━━━ Dataset excerpts ━━━

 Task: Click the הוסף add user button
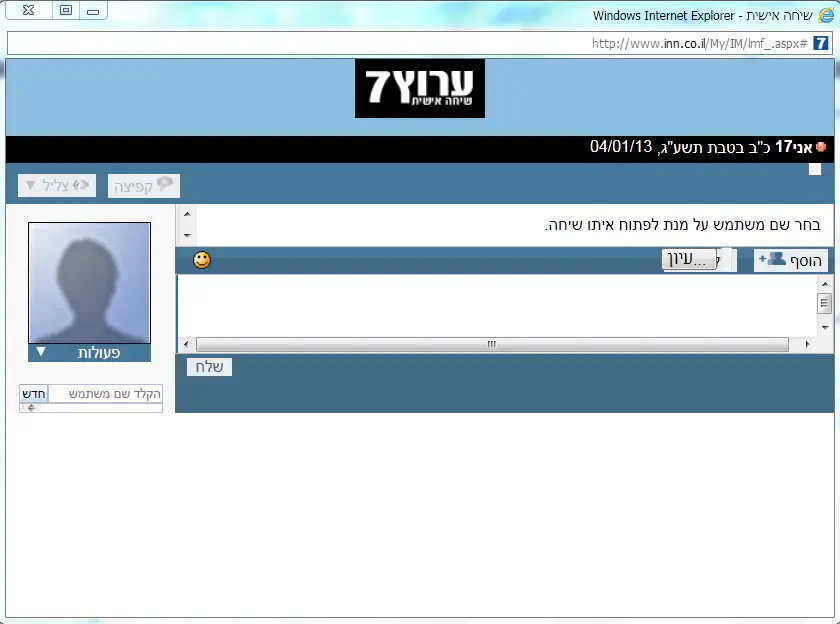791,260

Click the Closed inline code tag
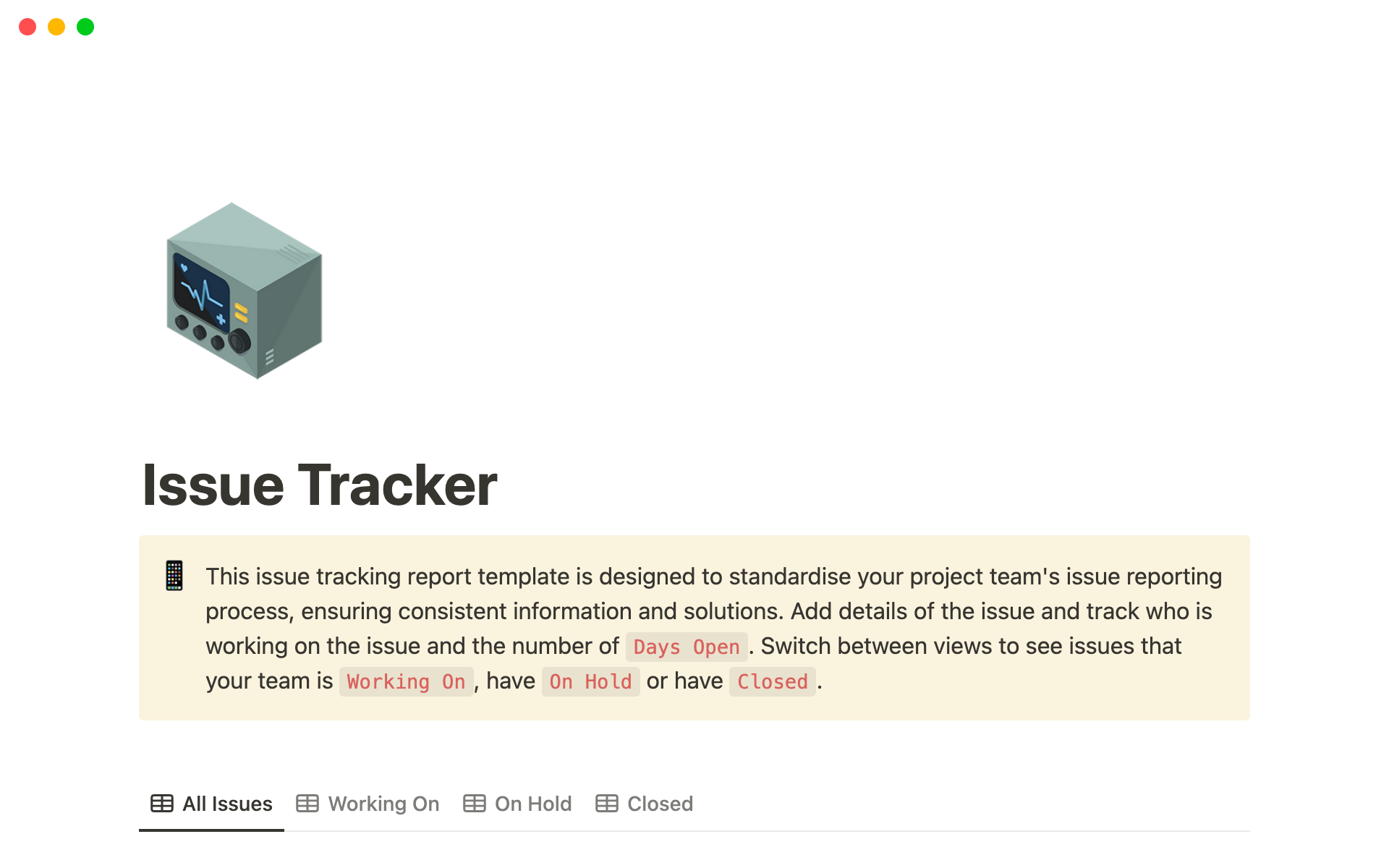pyautogui.click(x=773, y=682)
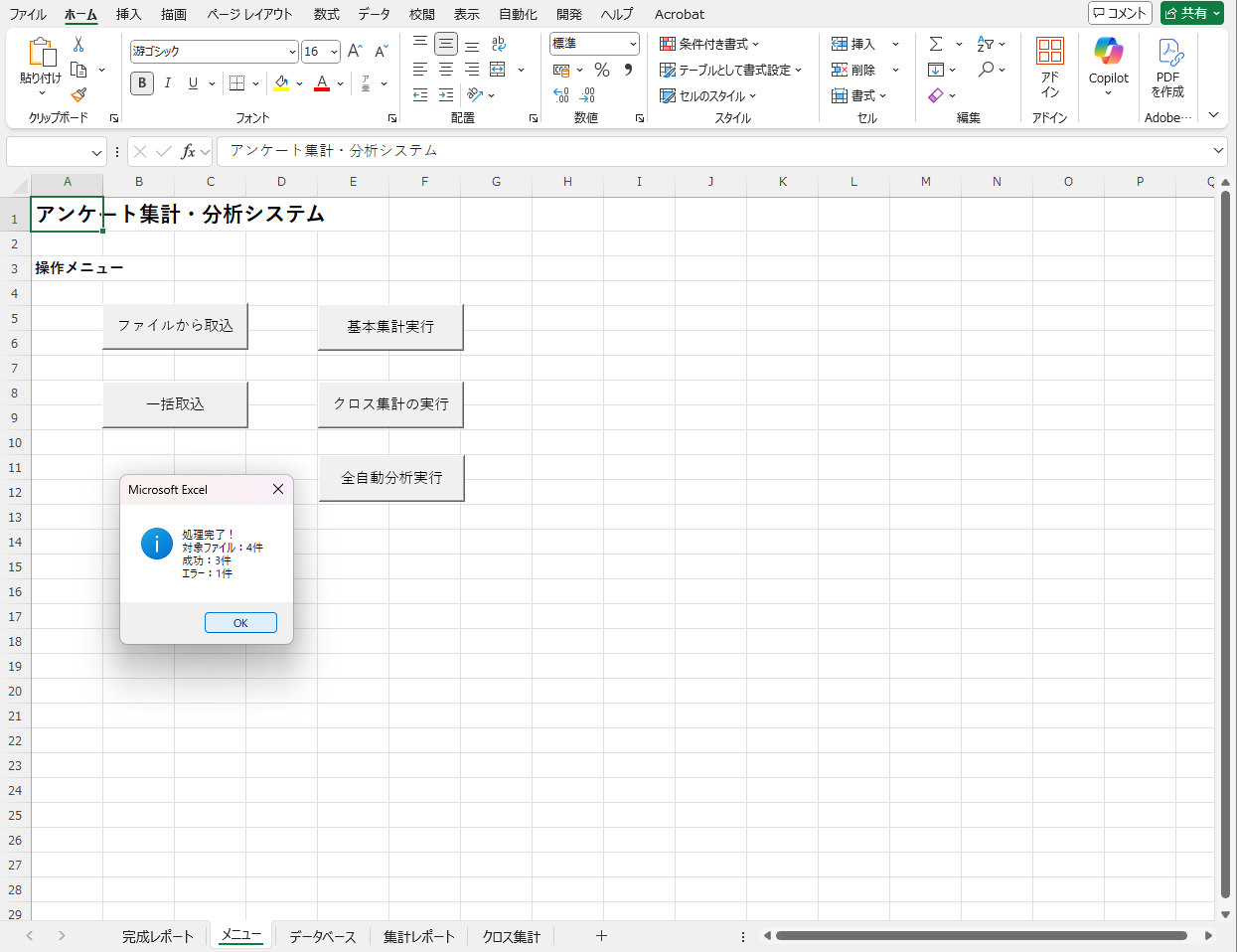The height and width of the screenshot is (952, 1237).
Task: Open the 挿入 ribbon tab
Action: [x=128, y=14]
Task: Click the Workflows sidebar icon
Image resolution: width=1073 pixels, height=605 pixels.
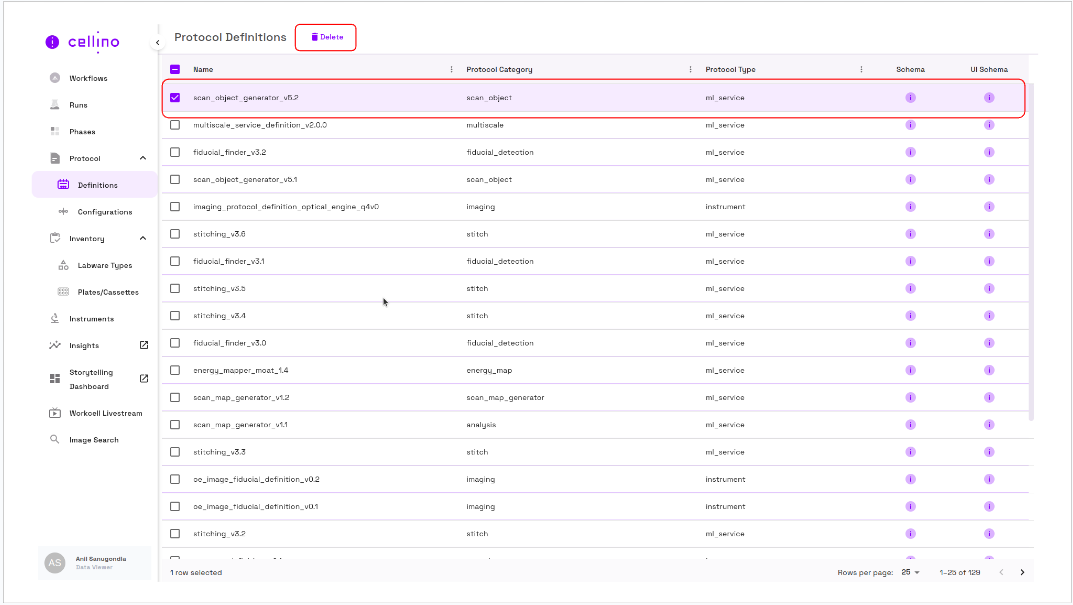Action: pos(55,78)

━━━

Output each record above word for word, leaving out images.

 Task: Click the הוסף add user button
791,260

Click the Closed inline code tag
pyautogui.click(x=773, y=682)
The height and width of the screenshot is (952, 1237).
Task: Open the 挿入 ribbon tab
Action: [x=128, y=14]
Task: Click the Workflows sidebar icon
Image resolution: width=1073 pixels, height=605 pixels.
Action: pos(55,78)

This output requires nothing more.